0411 GMT February 20, 2019
The Rhodium Group, an independent research group, said emissions rose 3.4 percent in 2018, the biggest jump since 2010, when the economy bounced back from the Great Recession, Reuters reported.
Rhodium said the boost from the world's second-biggest carbon emitter after China could make it harder for the US to meet reductions targets it set under the Paris Agreement in 2015. To do so, the US would have to cut energy-related carbon emissions by 2.6 percent on average over the next seven years, a pace more than twice that achieved between 2005 and 2017.
"It is certainly feasible, but will likely require a fairly significant change in policy in the very near future, and/or favorable market and technological conditions," the group said.
The spike occurred even though 2018 brought a record number of shutdowns of power plants fired by coal, the fuel richest in carbon output when burned.
Natural gas, which emits about half the carbon of coal, replaced most of the lost coal generation. But it also served the vast majority of load growth for electricity last year, the report said.
The Trump administration, which has announced its intent to leave the 2015 Paris Agreement on climate change, is relaxing Obama-era rules on emissions from power plants and vehicles as it seeks to boost production of oil, gas and coal.
The earliest the administration can leave the accord is after the 2020 presidential election.
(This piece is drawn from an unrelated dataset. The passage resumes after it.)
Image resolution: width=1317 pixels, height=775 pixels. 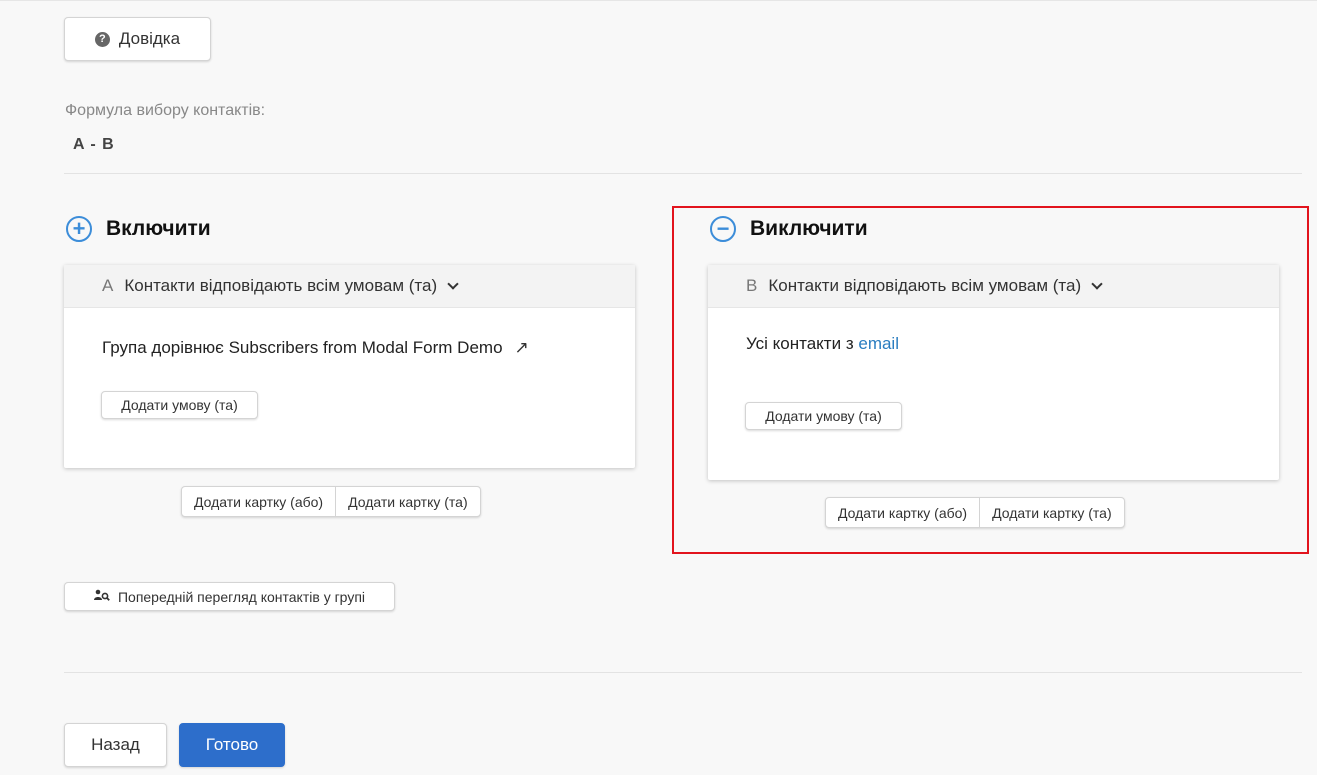 I want to click on include-add-card-group: Додати картку (або) Додати картку (та), so click(x=331, y=502).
The US Environmental Protection Agency did not respond to questions about the Rhodium report, saying it would only answer queries related to the partial federal government shutdown or about environmental emergencies.
Trump administration officials have said that emissions can waiver from year to year depending on the economy, but that the country can both cut emissions and enjoy a strong economy at the same time.
Environmentalists say the Trump administration needs to speed up the transition from natural gas to renewables such as wind and solar power and energy storage.
"Coal's sharp-dressed cousin is continuing us on a path to irreparable and costly climate damage," said Greg Cunningham, who works on clean energy and climate at the Conservation Law Foundation.
"It is imperative that we shift our clean energy transition into high gear and accelerate our clean car standards to reverse this trend."
The American Petroleum Institute (API), the top lobbying organization for the US oil and gas industry, said it does not take a position on forming a carbon tax, which some environmentalists, politicians in both parties and petroleum companies say would harness the power of capitalism to reduce emissions. The API backs voluntary efforts to reduce emissions.
Mike Sommers, the head of API, told reporters in a conference call that the US can boost oil and gas and cut emissions at the same time.